• Stated goal
Could you reproduce all of the material below word for word, leaving out the pictures?

Entries on finding words and elements
-- begin --

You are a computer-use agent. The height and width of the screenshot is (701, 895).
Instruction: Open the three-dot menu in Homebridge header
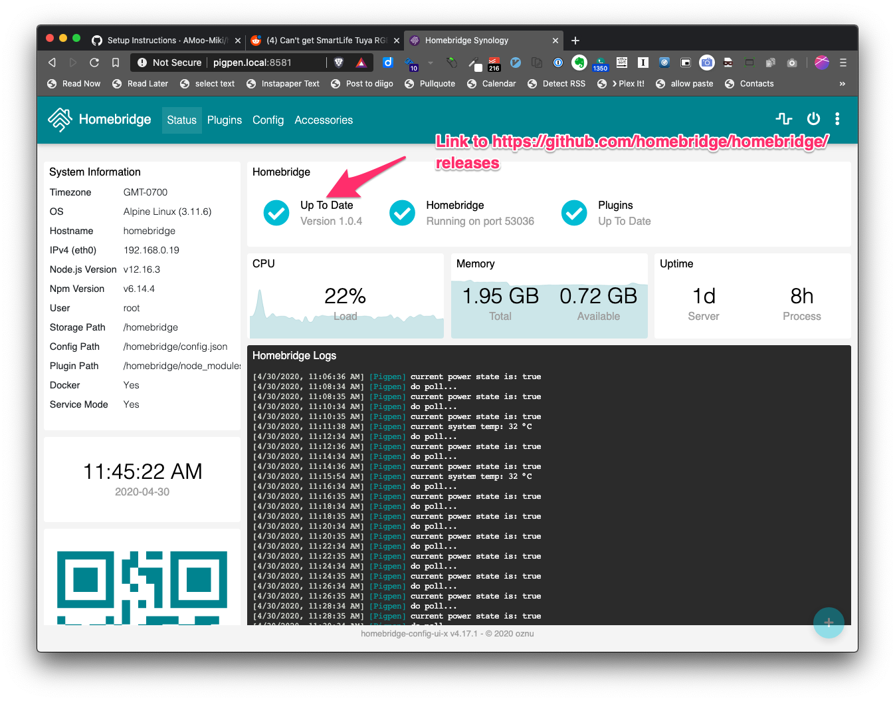[x=837, y=118]
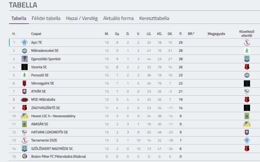Click next opponent crest in ABASÁR SE row
The image size is (260, 162).
pos(247,124)
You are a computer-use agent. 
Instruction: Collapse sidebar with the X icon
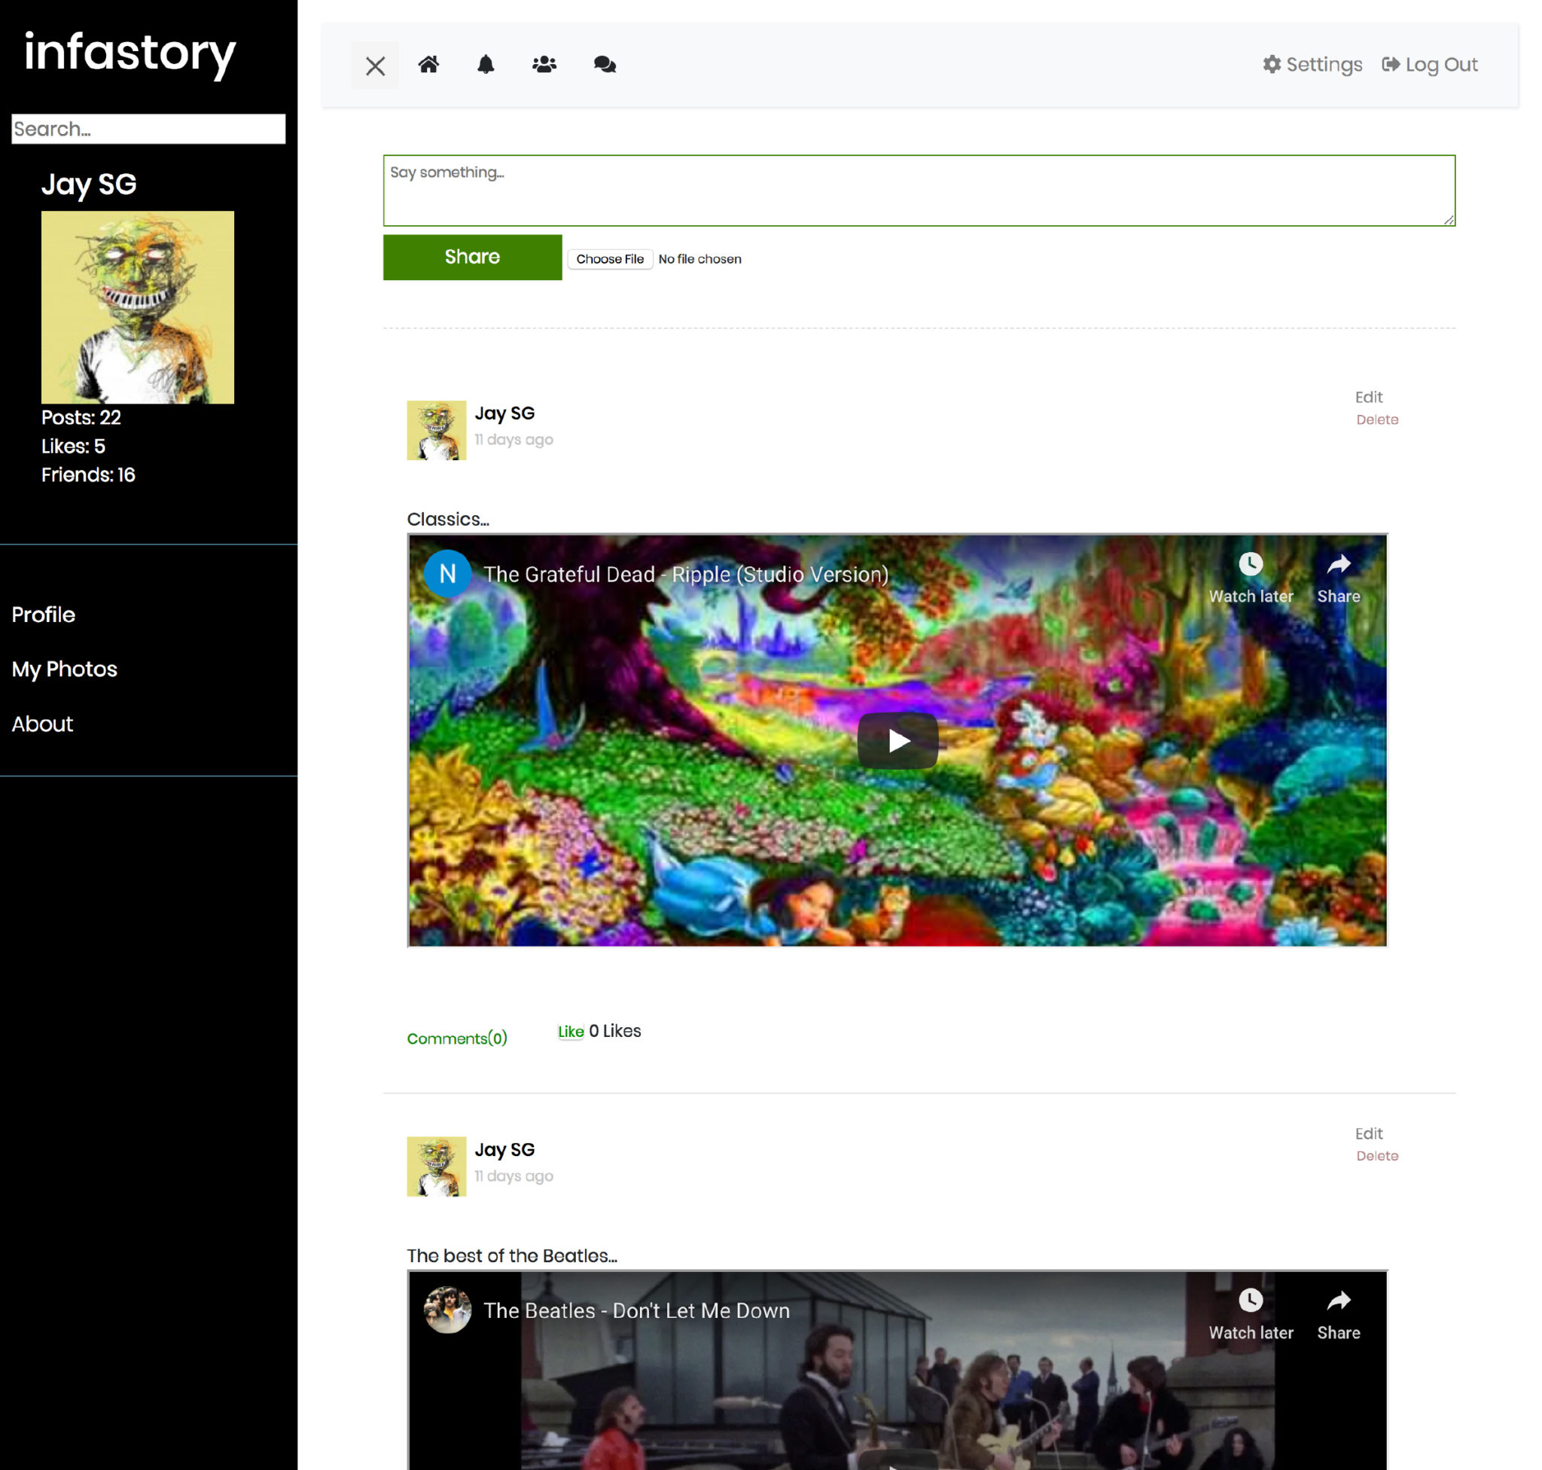click(375, 66)
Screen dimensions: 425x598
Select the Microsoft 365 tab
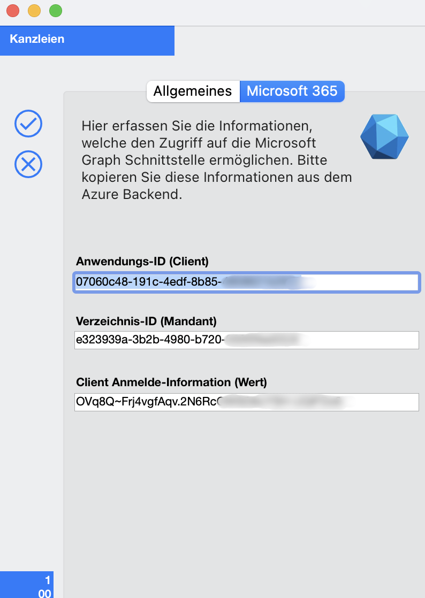click(292, 91)
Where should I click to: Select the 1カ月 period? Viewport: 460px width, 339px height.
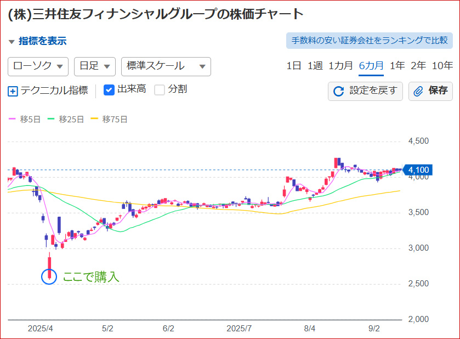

-- end --

• Solution
You are a computer-use agent. The height and width of the screenshot is (701, 895).
Instruction: Open the three-dot menu in Homebridge header
[x=837, y=118]
Click next opponent crest in ABASÁR SE row
The image size is (260, 162).
pos(247,124)
You are a computer-use agent. 
Instruction: Collapse sidebar with the X icon
click(375, 66)
Screen dimensions: 425x598
Select the Microsoft 365 tab
click(292, 91)
Where should I click to: Select the 1カ月 period? Viewport: 460px width, 339px height.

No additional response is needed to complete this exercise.